Tingginya kasus rudapaksa terhadap anak di bawah umur yang kian marak hari ini bak fenomena gunung es. Ketidaktegasan aparatur hukum dalam menindaklanjuti dan memberikan hukuman kepada para tersangka menjadi salah satu penyebab makin tingginya kasus rudapaksa. Apalagi jika pelaku rudapaksa hanya dijatuhi hukuman ringan, tentu tidak akan pernah menimbulkan efek jera. Maka hal ini sangat membahayakan kelangsungan hidup anak-anak ke depannya.
Persoalan rudapaksa terjadi akibat pembinaan keluarga yang belum sempurna. Anak yang belum paham terkait bahaya dan tidak memahami rambu-rambu dalam pergaulan berpotensi mengalami hal demikian. Apalagi jika suami dan istri tidak bisa bekerja sama dalam memberikan pendidikan terhadap buah hatinya, khususnya pendidikan agama.
Padahal sejatinya, pendidikan agama begitu penting ditanamkan sejak kecil. Mengingat pada sistem yang ada saat ini, yakni sekularisme, agama sudah dijauhkan dari kehidupan dan tidak lagi mengatur seluruh aspek kehidupan. Sebaliknya, masyarakat justru diatur oleh hukum dan aturan yang dibuat para manusia sehingga makin tampak nyata kerusakan pada tatanan kehidupan masyarakat.
Kondisi ini juga makin diperparah dengan tidak adanya regulasi tegas terhadap media. Ya, media hari ini lebih banyak menyuguhkan tontonan yang tidak layak menjadi tuntunan. Padahal kondisi tersebut bisa mendorong fantasi negatif bagi siapa saja yang menontonnya, tak terkecuali anak-anak. Bahkan yang lebih miris, negara kita saat ini sedang dihantui oleh bayang-bayang cabul kronis yang notabene korbannya adalah anak-anak di bawah umur.
Sementara itu, di dalam Islam telah disebutkan bahwa mendekati zina saja tidak boleh, apalagi sampai melakukannya.

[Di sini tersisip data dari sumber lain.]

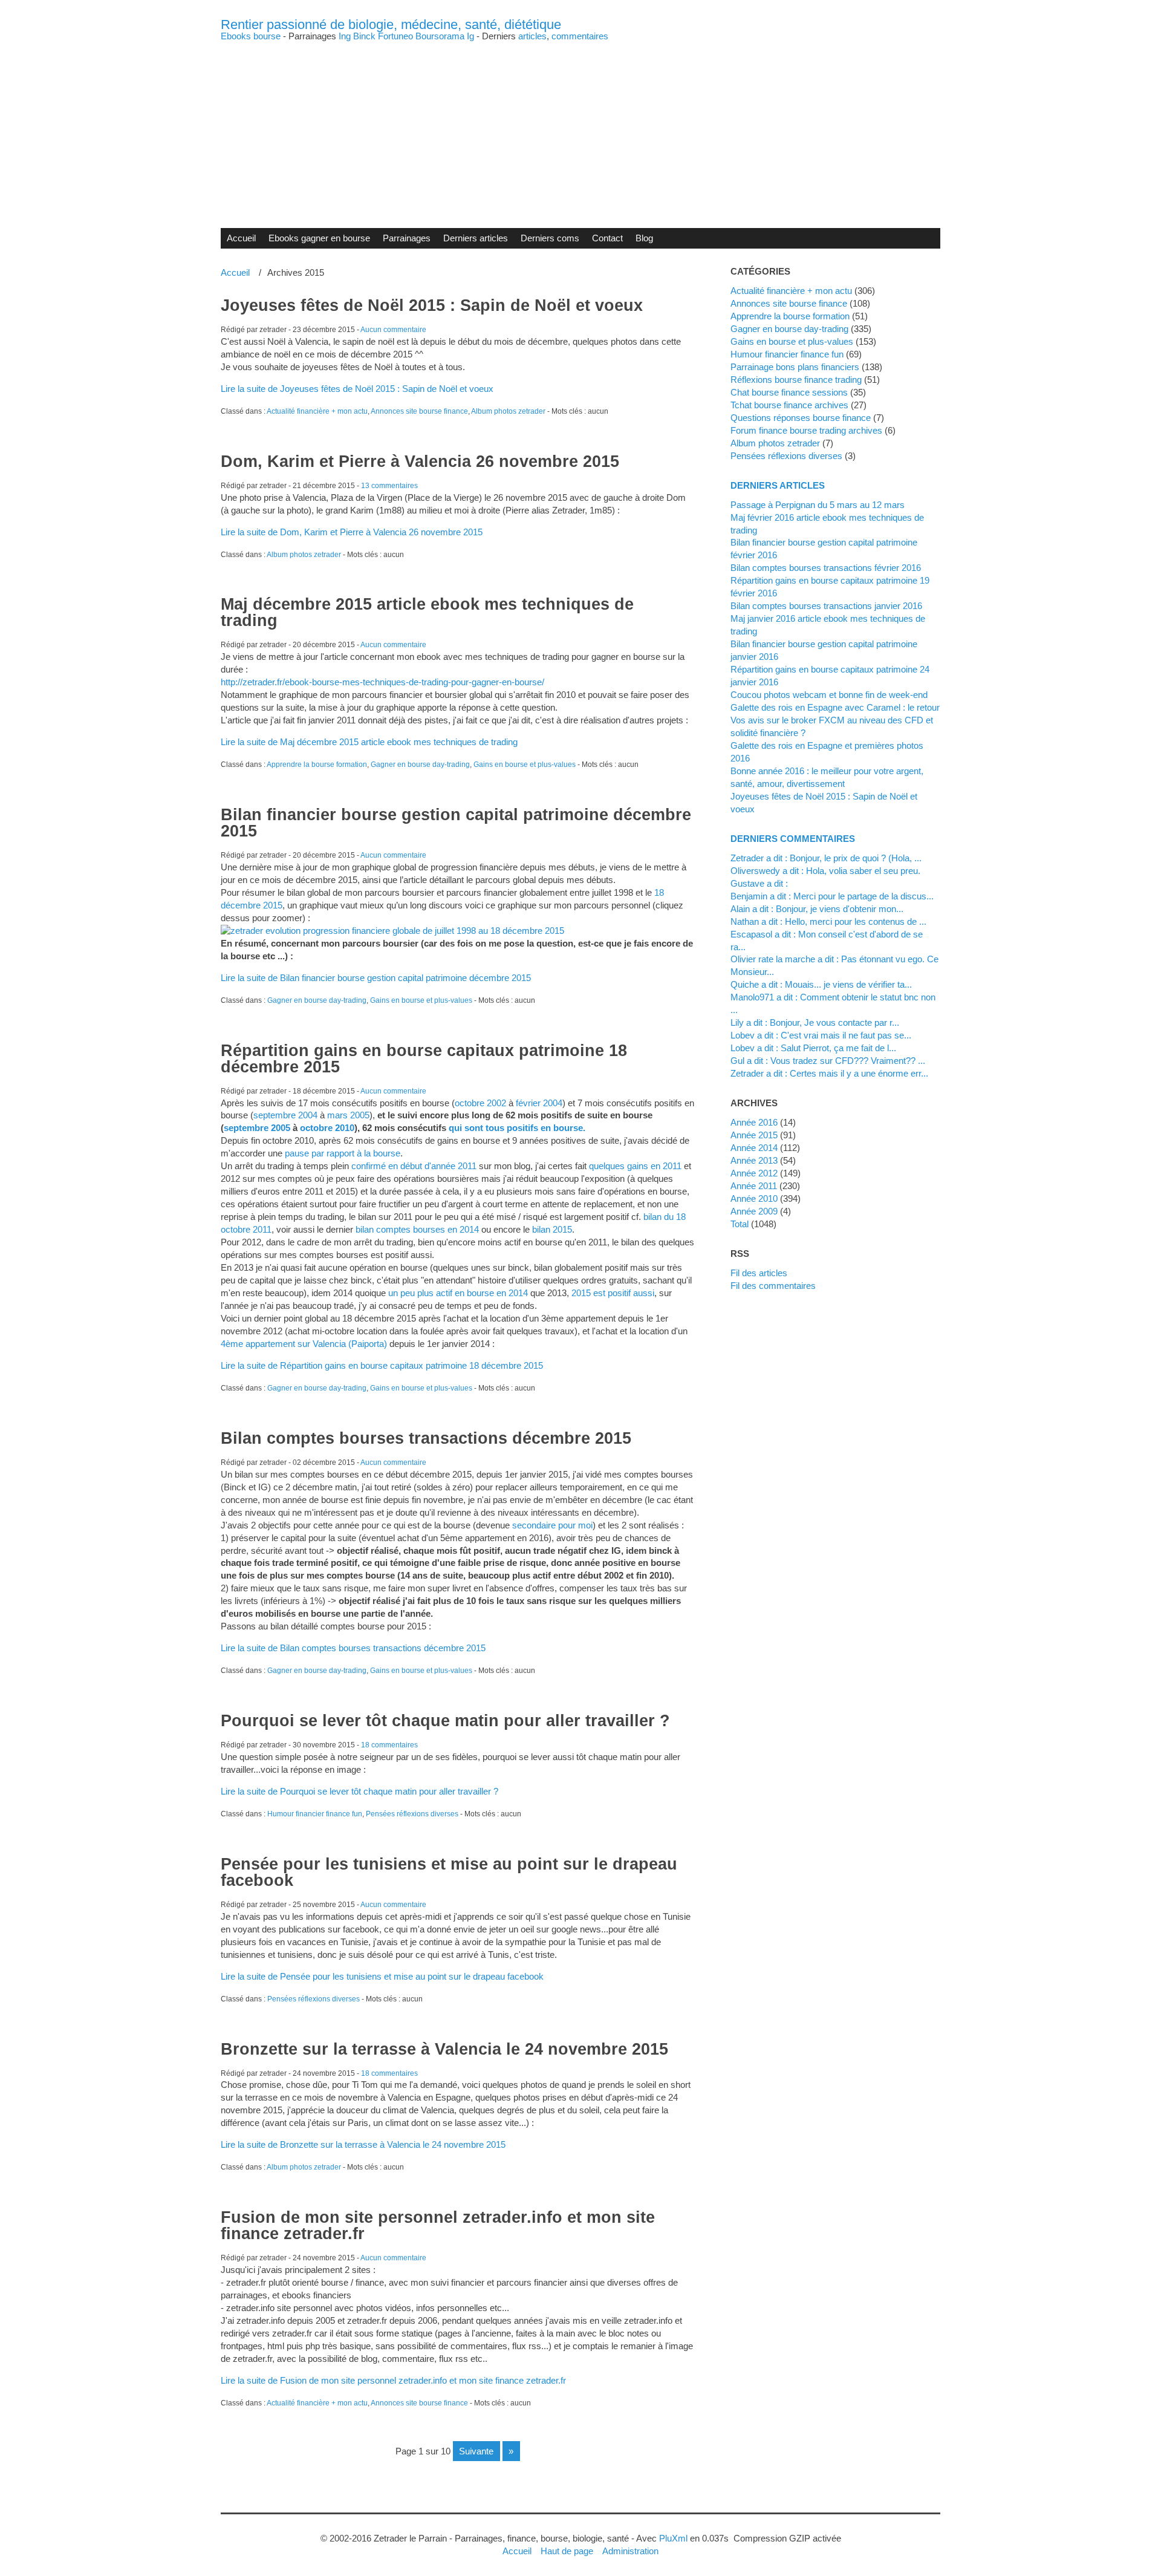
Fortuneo (395, 36)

Oleh karenanya, Islam menetapkan bahwa perbuatan rudapaksa atau pelecehan seksual dengan bentuk atau melalui media apa pun dihukumi haram dan dilarang karena hal tersebut bisa mengganggu kenyamanan hidup seseorang.
Lebih lanjut, dalam hukum Islam, tindak pidana pelecehan seksual merupakan jarimah ta’zir. Namun, jarimah pelecehan seksual tidak diatur secara terperinci di dalam Al-Qur’an dan juga hadis sebagaimana jarimah had. Walaupun demikian, para pelaku pelecehan tersebut tetap akan dihukumi dengan hukuman yang setimpal sehingga menimbulkan efek jera. Jarimah pelecehan merupakan jarimah ta’zir yang berkaitan dengan kejahatan terhadap kehormatan serta kerusakan akhlak. Aturan tersebut jelas menjadi alarm bagi siapa pun agar tidak melakukan tindak pelecehan.
Untuk itu, penting bagi kita semua berjuang mengembalikan aturan hidup manusia yang hakiki kepada aturan yang bersumber langsung dari Allah Swt. karena semuanya sudah termaktub dengan jelas di dalam Al-Qur’an dan hadis. Seluruh hukum dan aturan tersebut hanya bisa direalisasikan di dalam sebuah sistem yang mampu menyelesaikan seluruh problem manusia saat ini, yaitu sistem Islam. Sejatinya, Islam sudah mengatur semuanya.
Hukuman di dalam Islam bersifat komprehensif sehingga dapat menimbulkan efek jera. Selain itu, hukuman yang diterapkan oleh Islam juga bersifat penebus dosa. Itulah sebabnya, hukum dan aturan Islam senantiasa relevan untuk mengatur kehidupan manusia sejak dahulu, kini, bahkan nanti. Wallahua’llam
Rina Herlina
Payakumbuh, Sumbar [CM/NA]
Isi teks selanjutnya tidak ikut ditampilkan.